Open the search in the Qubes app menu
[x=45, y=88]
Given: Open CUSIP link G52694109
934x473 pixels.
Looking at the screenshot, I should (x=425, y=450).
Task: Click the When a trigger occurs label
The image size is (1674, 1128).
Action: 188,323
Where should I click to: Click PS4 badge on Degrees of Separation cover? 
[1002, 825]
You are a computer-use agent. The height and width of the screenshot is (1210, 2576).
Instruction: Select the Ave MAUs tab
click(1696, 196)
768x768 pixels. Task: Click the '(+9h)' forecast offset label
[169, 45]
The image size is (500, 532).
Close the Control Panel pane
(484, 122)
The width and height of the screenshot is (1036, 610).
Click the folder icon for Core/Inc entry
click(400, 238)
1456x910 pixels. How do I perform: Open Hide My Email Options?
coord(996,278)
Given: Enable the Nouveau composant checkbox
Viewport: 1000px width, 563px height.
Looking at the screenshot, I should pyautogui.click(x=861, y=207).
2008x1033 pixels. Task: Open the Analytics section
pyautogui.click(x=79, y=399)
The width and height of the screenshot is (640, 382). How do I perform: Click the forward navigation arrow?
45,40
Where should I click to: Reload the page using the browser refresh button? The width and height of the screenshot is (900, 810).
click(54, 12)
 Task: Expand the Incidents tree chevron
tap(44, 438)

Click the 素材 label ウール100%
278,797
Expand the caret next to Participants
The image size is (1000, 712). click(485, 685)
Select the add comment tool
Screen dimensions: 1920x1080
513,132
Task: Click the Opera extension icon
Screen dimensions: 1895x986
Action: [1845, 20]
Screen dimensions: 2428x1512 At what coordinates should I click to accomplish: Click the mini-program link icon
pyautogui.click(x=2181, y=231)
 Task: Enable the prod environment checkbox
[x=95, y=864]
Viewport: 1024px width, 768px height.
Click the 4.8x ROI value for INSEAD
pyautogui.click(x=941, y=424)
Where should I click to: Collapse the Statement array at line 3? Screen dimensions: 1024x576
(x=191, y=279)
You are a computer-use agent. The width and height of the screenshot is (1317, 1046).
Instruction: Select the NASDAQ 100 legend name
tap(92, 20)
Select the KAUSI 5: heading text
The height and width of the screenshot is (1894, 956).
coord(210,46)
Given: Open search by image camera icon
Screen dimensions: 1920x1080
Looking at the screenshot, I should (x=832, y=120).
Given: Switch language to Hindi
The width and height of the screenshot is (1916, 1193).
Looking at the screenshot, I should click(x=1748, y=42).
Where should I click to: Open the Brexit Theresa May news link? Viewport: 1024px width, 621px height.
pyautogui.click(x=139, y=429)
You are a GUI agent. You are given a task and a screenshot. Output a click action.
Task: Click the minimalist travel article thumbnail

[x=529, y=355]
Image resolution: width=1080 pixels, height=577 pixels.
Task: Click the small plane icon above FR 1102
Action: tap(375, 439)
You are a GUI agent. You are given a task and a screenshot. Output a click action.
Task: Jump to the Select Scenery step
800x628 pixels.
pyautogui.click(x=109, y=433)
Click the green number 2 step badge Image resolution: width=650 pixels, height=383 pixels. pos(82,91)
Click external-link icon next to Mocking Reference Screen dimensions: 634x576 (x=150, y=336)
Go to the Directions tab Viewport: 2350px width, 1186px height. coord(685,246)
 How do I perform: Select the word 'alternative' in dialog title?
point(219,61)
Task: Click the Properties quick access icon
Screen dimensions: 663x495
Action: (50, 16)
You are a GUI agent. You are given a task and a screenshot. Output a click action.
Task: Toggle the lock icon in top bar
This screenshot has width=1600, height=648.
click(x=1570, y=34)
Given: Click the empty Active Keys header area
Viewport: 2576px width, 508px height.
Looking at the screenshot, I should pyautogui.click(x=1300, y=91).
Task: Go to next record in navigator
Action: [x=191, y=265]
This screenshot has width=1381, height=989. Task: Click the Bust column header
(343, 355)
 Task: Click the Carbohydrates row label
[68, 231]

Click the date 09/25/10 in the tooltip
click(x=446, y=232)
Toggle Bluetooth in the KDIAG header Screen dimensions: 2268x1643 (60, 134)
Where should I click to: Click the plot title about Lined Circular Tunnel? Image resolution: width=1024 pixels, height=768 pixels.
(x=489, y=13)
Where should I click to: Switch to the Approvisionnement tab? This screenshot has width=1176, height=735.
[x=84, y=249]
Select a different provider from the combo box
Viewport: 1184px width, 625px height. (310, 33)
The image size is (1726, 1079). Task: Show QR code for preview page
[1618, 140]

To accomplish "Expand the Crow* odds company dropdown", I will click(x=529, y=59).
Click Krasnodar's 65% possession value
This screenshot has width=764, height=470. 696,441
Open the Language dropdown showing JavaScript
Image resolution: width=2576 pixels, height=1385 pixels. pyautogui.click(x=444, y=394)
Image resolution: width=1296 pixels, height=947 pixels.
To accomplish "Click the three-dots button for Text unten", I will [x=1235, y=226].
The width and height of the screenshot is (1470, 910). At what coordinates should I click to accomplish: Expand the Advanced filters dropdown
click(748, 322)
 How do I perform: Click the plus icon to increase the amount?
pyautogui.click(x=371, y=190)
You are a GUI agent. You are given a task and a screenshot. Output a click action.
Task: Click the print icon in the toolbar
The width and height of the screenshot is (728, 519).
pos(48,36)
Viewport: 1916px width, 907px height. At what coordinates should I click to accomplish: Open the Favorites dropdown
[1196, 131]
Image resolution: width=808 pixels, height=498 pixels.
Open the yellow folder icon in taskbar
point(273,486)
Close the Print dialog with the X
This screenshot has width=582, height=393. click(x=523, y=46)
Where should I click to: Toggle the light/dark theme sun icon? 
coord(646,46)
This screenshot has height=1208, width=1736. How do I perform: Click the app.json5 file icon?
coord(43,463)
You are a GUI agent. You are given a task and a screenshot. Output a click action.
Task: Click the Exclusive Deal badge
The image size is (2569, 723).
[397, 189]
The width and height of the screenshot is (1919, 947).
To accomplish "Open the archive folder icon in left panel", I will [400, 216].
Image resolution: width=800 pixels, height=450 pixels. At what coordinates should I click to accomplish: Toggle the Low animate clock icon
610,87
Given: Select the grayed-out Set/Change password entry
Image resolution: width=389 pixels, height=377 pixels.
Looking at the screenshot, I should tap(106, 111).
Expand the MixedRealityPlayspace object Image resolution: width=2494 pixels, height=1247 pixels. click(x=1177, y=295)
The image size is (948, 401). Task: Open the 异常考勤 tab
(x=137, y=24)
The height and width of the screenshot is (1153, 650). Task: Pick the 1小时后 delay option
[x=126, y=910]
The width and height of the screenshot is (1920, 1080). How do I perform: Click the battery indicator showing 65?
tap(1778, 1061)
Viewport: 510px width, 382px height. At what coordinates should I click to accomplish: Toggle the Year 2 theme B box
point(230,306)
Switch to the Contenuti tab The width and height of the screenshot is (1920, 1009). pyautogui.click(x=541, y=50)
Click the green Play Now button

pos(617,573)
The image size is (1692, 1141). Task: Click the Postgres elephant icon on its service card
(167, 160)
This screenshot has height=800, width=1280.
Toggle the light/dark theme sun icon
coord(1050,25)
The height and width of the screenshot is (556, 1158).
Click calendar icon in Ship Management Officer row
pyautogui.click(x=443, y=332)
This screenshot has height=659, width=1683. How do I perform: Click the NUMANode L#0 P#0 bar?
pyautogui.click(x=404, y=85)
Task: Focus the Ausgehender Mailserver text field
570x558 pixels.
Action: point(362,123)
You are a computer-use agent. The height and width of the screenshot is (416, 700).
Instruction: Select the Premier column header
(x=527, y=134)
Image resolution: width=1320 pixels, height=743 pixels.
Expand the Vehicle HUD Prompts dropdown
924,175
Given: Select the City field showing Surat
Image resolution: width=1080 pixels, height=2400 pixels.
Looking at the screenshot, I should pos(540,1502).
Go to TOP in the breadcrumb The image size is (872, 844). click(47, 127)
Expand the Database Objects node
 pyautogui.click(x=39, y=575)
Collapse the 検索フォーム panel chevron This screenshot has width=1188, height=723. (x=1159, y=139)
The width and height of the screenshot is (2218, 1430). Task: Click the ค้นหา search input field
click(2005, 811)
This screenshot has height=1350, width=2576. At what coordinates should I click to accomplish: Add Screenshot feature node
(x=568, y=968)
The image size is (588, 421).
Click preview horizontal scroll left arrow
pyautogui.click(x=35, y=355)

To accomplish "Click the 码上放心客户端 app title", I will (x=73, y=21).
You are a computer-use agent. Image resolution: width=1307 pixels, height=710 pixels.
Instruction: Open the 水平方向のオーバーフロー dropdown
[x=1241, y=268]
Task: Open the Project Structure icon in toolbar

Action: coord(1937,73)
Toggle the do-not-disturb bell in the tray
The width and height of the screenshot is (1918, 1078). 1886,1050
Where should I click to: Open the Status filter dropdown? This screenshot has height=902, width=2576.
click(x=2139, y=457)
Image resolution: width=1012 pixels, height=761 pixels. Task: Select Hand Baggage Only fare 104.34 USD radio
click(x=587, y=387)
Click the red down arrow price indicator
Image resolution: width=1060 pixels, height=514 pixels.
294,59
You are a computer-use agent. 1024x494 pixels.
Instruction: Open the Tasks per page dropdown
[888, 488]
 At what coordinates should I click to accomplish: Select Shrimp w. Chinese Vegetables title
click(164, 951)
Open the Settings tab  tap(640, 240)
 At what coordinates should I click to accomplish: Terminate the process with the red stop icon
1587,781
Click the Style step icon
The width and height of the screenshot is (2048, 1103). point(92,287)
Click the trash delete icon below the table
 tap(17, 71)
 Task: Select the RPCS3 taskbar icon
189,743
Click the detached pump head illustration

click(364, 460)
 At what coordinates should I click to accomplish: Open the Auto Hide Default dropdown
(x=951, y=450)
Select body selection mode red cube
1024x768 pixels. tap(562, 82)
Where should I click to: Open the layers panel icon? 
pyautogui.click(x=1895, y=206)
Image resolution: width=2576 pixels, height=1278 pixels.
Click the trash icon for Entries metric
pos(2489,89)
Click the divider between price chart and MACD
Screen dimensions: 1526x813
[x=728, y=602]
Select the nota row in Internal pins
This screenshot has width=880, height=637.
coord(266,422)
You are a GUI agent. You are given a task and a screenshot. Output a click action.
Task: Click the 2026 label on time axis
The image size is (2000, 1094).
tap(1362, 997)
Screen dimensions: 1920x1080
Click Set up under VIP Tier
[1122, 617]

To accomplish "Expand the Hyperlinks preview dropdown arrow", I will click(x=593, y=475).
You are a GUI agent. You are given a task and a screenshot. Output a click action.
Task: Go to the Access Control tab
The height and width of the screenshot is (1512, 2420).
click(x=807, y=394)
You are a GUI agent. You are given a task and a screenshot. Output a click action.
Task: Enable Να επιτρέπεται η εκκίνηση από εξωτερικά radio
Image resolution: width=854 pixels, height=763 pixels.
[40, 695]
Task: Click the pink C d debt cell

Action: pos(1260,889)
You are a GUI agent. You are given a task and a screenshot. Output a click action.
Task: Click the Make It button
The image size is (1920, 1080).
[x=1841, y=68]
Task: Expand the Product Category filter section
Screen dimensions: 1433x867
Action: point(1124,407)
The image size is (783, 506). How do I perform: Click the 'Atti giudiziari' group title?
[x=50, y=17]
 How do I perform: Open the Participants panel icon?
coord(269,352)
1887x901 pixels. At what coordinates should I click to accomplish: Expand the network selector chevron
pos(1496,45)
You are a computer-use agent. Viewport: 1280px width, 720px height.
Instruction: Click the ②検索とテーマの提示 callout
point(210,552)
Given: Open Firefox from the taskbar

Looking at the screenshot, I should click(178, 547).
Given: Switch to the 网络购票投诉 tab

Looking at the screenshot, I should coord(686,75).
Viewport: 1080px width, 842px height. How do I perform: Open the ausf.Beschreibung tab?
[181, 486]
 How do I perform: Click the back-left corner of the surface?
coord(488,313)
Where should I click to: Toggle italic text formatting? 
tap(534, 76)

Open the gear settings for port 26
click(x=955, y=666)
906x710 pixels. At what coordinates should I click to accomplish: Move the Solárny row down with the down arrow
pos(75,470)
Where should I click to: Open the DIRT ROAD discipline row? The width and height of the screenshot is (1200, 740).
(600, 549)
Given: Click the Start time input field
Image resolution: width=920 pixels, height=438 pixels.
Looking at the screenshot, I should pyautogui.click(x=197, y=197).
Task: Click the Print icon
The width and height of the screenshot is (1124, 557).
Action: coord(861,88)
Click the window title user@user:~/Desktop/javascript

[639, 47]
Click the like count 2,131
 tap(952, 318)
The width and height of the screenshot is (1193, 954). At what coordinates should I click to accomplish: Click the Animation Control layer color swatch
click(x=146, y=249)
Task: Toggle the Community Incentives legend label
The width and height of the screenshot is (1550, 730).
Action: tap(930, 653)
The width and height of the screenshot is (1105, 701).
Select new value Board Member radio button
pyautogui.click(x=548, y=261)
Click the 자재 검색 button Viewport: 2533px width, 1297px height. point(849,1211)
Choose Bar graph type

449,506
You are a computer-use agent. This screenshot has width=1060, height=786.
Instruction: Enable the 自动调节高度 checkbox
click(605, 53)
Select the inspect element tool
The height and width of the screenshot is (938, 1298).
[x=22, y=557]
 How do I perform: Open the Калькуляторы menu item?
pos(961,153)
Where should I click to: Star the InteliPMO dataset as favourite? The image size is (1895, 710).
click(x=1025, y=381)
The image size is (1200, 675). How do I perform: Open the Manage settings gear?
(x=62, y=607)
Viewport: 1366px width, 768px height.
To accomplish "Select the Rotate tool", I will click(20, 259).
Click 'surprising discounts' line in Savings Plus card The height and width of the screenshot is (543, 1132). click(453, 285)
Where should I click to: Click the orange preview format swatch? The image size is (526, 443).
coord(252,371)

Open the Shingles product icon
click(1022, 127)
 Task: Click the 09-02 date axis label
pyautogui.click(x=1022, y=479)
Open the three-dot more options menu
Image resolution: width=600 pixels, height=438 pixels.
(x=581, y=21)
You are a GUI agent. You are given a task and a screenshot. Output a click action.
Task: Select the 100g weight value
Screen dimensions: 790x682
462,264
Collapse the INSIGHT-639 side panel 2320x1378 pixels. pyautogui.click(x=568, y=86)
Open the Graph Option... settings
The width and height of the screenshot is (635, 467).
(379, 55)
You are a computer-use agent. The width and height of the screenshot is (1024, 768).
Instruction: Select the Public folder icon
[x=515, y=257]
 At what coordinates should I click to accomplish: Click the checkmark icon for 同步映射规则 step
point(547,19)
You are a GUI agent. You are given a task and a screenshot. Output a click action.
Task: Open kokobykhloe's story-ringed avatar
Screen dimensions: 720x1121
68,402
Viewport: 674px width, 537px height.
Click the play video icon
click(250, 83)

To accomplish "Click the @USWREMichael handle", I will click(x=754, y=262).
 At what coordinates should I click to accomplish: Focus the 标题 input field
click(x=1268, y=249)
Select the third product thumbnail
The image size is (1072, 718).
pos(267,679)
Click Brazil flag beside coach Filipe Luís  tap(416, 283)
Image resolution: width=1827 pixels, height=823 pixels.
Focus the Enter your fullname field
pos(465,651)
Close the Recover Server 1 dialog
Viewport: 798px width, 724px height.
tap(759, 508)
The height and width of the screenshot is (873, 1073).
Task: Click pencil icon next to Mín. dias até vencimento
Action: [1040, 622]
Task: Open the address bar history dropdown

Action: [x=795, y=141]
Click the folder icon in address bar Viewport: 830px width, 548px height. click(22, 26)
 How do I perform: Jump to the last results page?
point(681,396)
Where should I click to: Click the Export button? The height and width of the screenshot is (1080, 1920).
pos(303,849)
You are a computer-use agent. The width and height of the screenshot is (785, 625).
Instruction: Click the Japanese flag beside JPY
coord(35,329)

→ The request
Write out the lines from the one containing "is (785, 625)." through the end of the records again, switching "Japanese flag" to "currency flag" and changing nothing else.

→ Exercise response
You are a computer-use agent. The width and height of the screenshot is (785, 625).
Instruction: Click the currency flag beside JPY
coord(35,329)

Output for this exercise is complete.